* Task instructions
Render the rows between the lines holding "Click the Удалить trash button" and "coord(261,461)", inclusive, as a numbered list, leaving out blank lines and any pictures.

* Dataset rows

══════════════════════════════

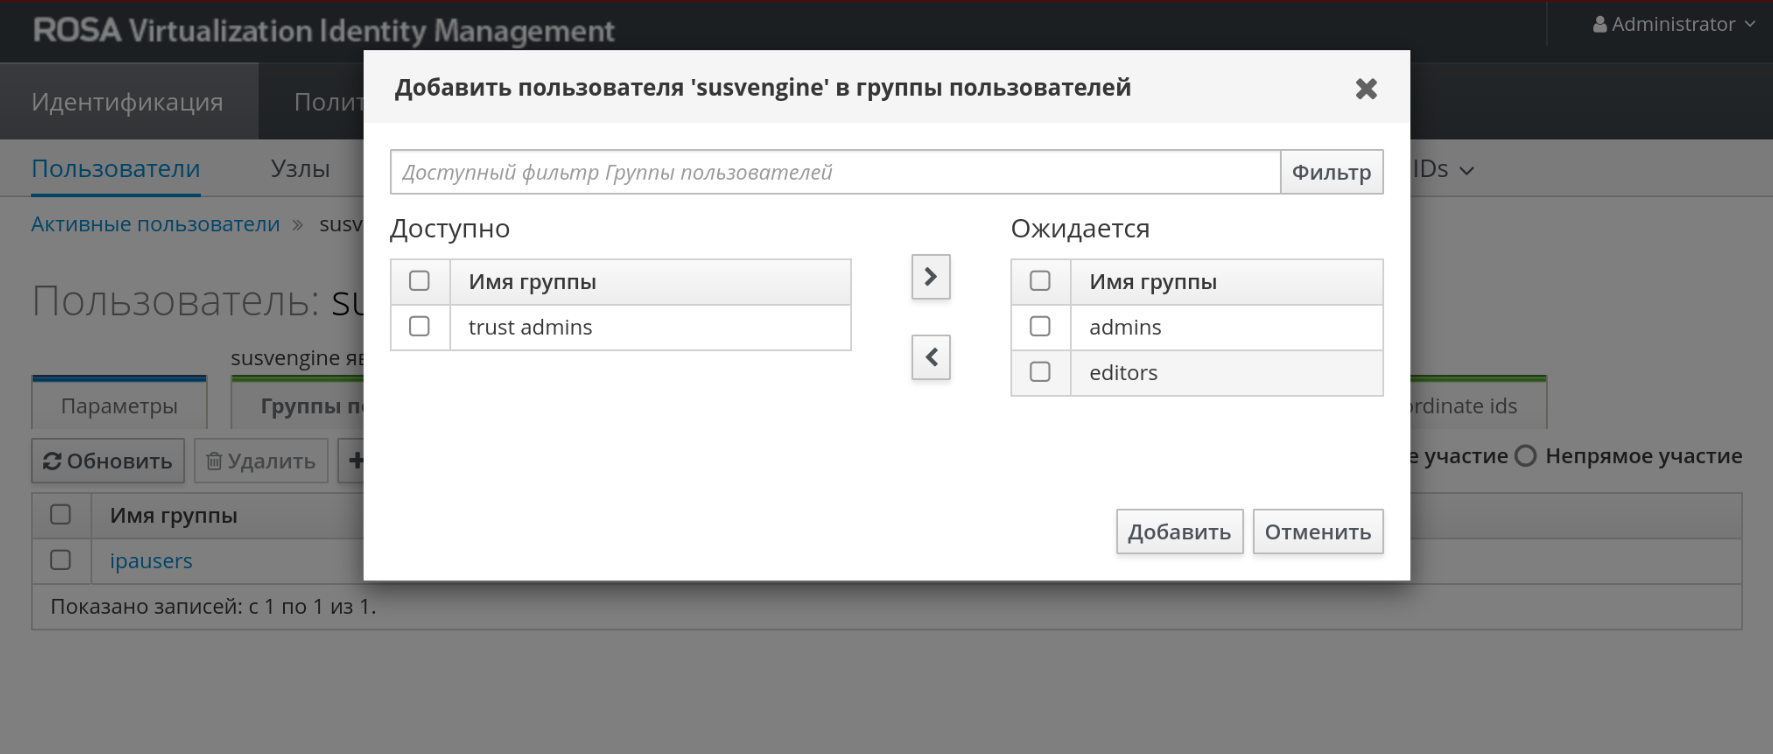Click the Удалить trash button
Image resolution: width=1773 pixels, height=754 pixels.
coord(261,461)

══════════════════════════════

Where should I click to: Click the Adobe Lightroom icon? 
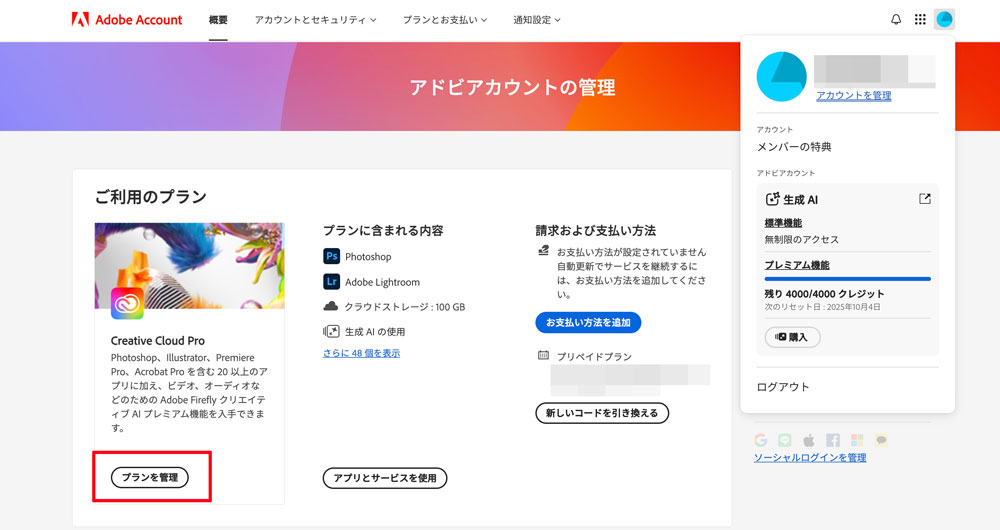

══════════════════════════════

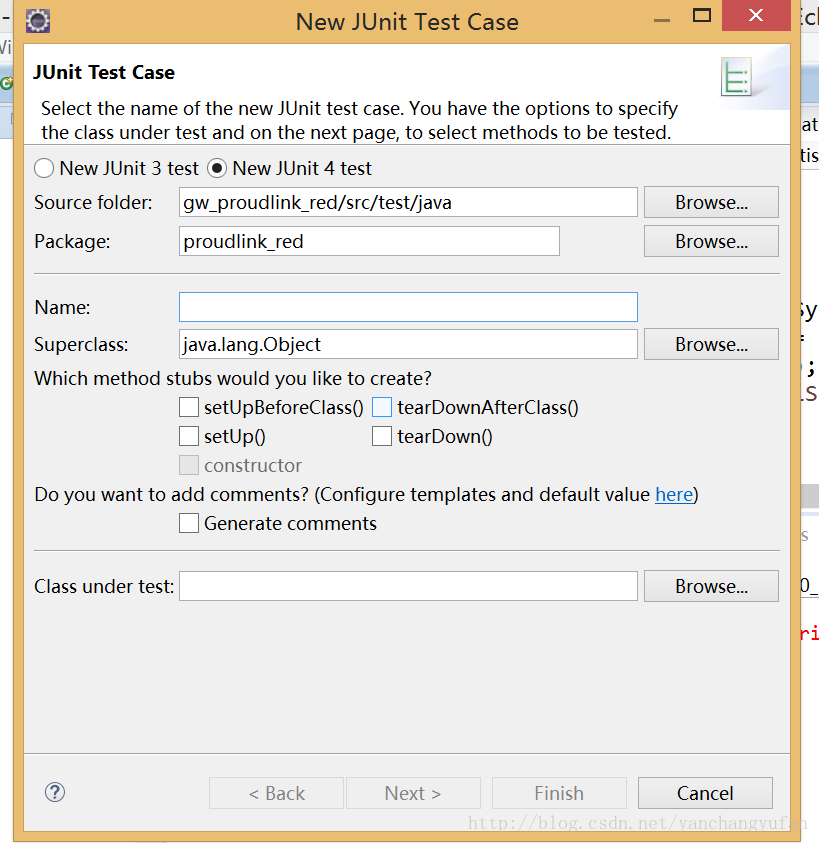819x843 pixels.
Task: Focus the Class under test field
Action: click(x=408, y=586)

══════════════════════════════

* Output of the exercise
1. Click the Удалить trash button
2. Image resolution: width=1773 pixels, height=754 pixels.
3. coord(261,461)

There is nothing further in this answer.